WHAT YOU WILL DO:
Transcribe the data that follows, exactly and in full.
--- START ---
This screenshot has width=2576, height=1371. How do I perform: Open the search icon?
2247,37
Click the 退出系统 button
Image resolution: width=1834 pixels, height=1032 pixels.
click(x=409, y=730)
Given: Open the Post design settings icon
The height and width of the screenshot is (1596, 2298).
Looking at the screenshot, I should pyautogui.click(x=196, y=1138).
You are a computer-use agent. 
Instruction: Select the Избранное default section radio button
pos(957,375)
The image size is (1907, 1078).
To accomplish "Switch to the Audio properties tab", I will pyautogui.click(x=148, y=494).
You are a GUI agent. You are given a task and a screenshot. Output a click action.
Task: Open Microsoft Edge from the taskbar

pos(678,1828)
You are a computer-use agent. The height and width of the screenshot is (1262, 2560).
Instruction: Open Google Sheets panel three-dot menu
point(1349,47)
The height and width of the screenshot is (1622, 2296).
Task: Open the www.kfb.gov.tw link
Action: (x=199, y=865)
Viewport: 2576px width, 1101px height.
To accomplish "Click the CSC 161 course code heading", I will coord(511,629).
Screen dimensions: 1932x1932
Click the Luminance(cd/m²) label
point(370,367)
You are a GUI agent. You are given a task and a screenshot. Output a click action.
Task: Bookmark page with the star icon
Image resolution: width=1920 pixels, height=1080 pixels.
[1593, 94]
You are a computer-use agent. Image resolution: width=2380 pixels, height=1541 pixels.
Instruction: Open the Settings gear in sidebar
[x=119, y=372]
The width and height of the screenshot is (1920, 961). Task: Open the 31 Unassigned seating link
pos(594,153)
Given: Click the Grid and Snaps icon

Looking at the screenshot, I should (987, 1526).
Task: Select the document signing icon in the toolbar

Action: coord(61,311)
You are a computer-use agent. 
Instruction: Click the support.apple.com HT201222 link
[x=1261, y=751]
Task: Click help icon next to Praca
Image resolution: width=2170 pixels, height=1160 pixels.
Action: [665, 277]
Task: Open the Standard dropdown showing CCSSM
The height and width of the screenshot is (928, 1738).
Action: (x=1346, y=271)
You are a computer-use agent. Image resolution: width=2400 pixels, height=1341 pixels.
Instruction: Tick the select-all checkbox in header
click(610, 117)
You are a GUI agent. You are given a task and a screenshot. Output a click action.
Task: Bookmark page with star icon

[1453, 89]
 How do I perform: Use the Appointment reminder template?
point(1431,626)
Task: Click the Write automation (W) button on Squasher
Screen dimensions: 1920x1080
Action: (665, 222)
--- END ---
OUTPUT OF THE TASK:
This screenshot has width=2576, height=1371. How do I perform: Open the search icon?
2247,37
Click the 退出系统 button
Image resolution: width=1834 pixels, height=1032 pixels.
click(x=409, y=730)
Given: Open the Post design settings icon
The height and width of the screenshot is (1596, 2298).
Looking at the screenshot, I should pyautogui.click(x=196, y=1138).
You are a computer-use agent. 
Instruction: Select the Избранное default section radio button
pos(957,375)
The image size is (1907, 1078).
To accomplish "Switch to the Audio properties tab", I will pyautogui.click(x=148, y=494).
You are a GUI agent. You are given a task and a screenshot. Output a click action.
Task: Open Microsoft Edge from the taskbar

pos(678,1828)
You are a computer-use agent. The height and width of the screenshot is (1262, 2560).
Instruction: Open Google Sheets panel three-dot menu
point(1349,47)
The height and width of the screenshot is (1622, 2296).
Task: Open the www.kfb.gov.tw link
Action: (x=199, y=865)
Viewport: 2576px width, 1101px height.
To accomplish "Click the CSC 161 course code heading", I will coord(511,629).
Screen dimensions: 1932x1932
Click the Luminance(cd/m²) label
point(370,367)
You are a GUI agent. You are given a task and a screenshot. Output a click action.
Task: Bookmark page with the star icon
Image resolution: width=1920 pixels, height=1080 pixels.
[1593, 94]
You are a computer-use agent. Image resolution: width=2380 pixels, height=1541 pixels.
Instruction: Open the Settings gear in sidebar
[x=119, y=372]
The width and height of the screenshot is (1920, 961). Task: Open the 31 Unassigned seating link
pos(594,153)
Given: Click the Grid and Snaps icon

Looking at the screenshot, I should (987, 1526).
Task: Select the document signing icon in the toolbar

Action: coord(61,311)
You are a computer-use agent. 
Instruction: Click the support.apple.com HT201222 link
[x=1261, y=751]
Task: Click help icon next to Praca
Image resolution: width=2170 pixels, height=1160 pixels.
Action: [665, 277]
Task: Open the Standard dropdown showing CCSSM
The height and width of the screenshot is (928, 1738).
Action: (x=1346, y=271)
You are a computer-use agent. Image resolution: width=2400 pixels, height=1341 pixels.
Instruction: Tick the select-all checkbox in header
click(610, 117)
You are a GUI agent. You are given a task and a screenshot. Output a click action.
Task: Bookmark page with star icon

[1453, 89]
 How do I perform: Use the Appointment reminder template?
point(1431,626)
Task: Click the Write automation (W) button on Squasher
Screen dimensions: 1920x1080
Action: (665, 222)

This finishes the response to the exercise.